GIVEN REQUEST 1 ::
List every term that receives a definition in the glossary of parallel computing terms.
GIVEN REQUEST 2 ::
Continue the glossary of parallel computing terms after its final entry, "multi-core".

DOCUMENT TEXT ::
◆ ◆ ◆ ◆ ◆ ◆ ◆

Intel® Threading Building Blocks: A C++ template library for writing programs that take advantage of multiple cores. You can use this library to write scalable programs that specify tasks rather than threads, emphasize data parallel programming, and take advantage of concurrent collections and parallel algorithms. This is provided as an Intel software product - Intel Threading Building Blocks - as well as open source. Threading Building Blocks is one of several parallel frameworks. Abbreviation TBB.
load balancing: The equal division of work among cores. If the load is balanced, the cores are busy most of the time.
lock: A synchronization mechanism that allows one thread to wait until another thread allows it to continue. A lock can be used to synchronize threads accessing a specific memory location. See also synchronization and nested lock.
multi-core: A processor that combines two or more independent cores. Although each core shares interconnection to the rest of the system, it executes instructions independently by using its dedicated CPU, architectural state, and interrupt controllers, as well as private and/or shared cache. Most multi-core systems use identical cores. The number of cores used determines whether it is called dual-core (2), quad-core (4), or many-core system.

◆ ◆ ◆ ◆ ◆ ◆ ◆

SUPPLIED RECORDS ::
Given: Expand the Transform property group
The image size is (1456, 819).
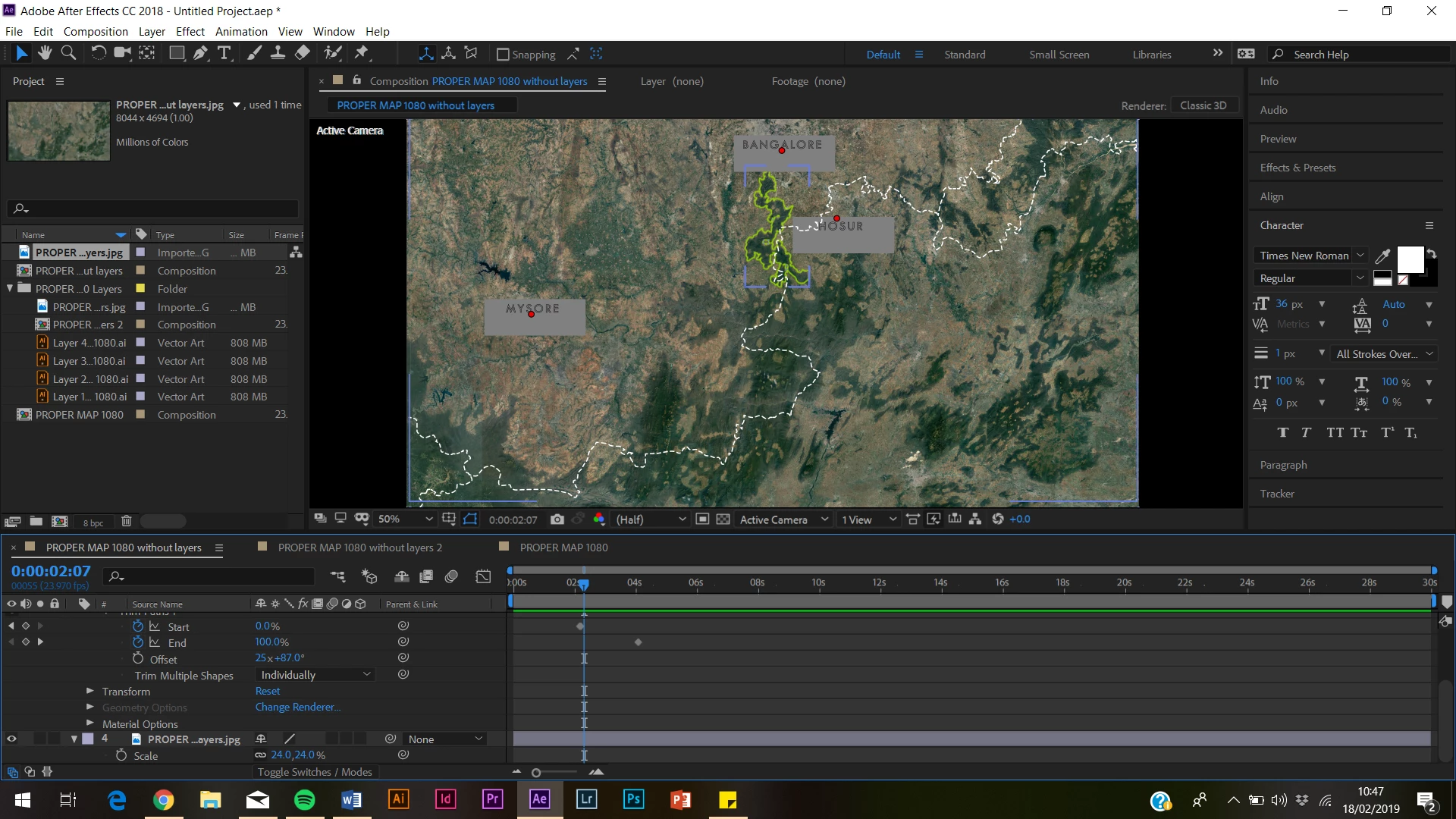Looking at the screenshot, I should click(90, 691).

◆ ◆ ◆ ◆ ◆ ◆ ◆

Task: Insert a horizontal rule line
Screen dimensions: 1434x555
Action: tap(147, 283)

◆ ◆ ◆ ◆ ◆ ◆ ◆

FINAL RESULT 1 ::
- Intel® Threading Building Blocks
- load balancing
- lock
- multi-core

FINAL RESULT 2 ::
multithreaded processing: See parallel processing
mutual exclusion: A type of locking typically used to prevent actions occurring at the same time. Abbreviation mutex. See also synchronization
nested lock: A type of lock that can be locked again by a task when the task already owns the lock. Nested locks are convenient when several inter-related functions use the same lock. See also synchronization and lock
OpenMP*: A high-level parallel framework and language extension designed to support shared-memory parallel programming that consists of compiler directives (C/C++ pragmas and Fortran directives), library functions, and environment variables. The OpenMP specification was developed by multiple hardware and software vendors to provide a scalable, portable interface for parallel programming on a variety of platforms. OpenMP is one of several parallel frameworks. See also http://openmp.org.
parallel framework: A combination of libraries, language features, or other software techniques that enable code for a program to execute in parallel. Examples include OpenMP, Threading Building Blocks, Message Passing Interface (MPI), Intel® Concurrent Collections for C/C++, Intel® Cilk™ Plus, Microsoft Task Parallel Library* (TPL), and low-level, basic threading APIs, like POSIX* threads (Pthreads). Some parallel frameworks support shared-memory parallel processing, while others like MPI support non-shared-memory parallel processing. See also Threading Building Blocks, Intel Cilk Plus, and Overview of Parallel Frameworks.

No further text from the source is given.